- **WHAT TO WORK ON**
Where the line with "The image size is (1109, 358)." appears below, start writing out lines exactly, and finish with the line with "Click the ソリューション solutions icon", which is included; write out nothing else.

- **RECORD EXTRACTS**
"""

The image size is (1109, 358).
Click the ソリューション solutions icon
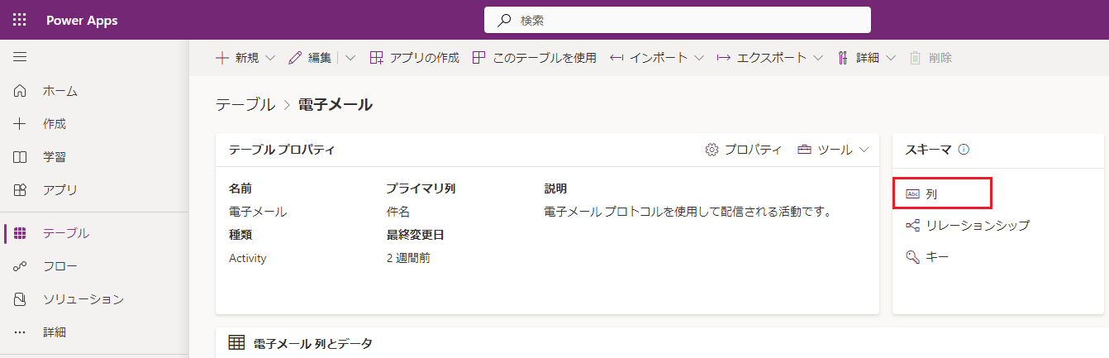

"""
"""

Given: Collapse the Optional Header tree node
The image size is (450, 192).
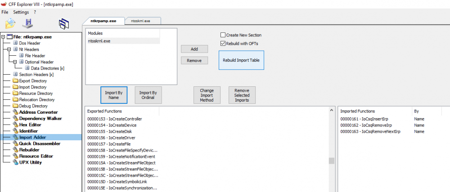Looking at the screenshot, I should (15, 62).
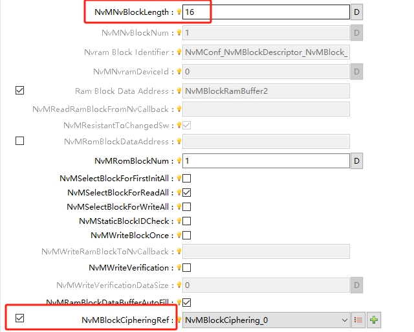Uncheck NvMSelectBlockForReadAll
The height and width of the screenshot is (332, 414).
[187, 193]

"""

- **SOLVED EXERCISE**
The image size is (1109, 358).
Click the ソリューション solutions icon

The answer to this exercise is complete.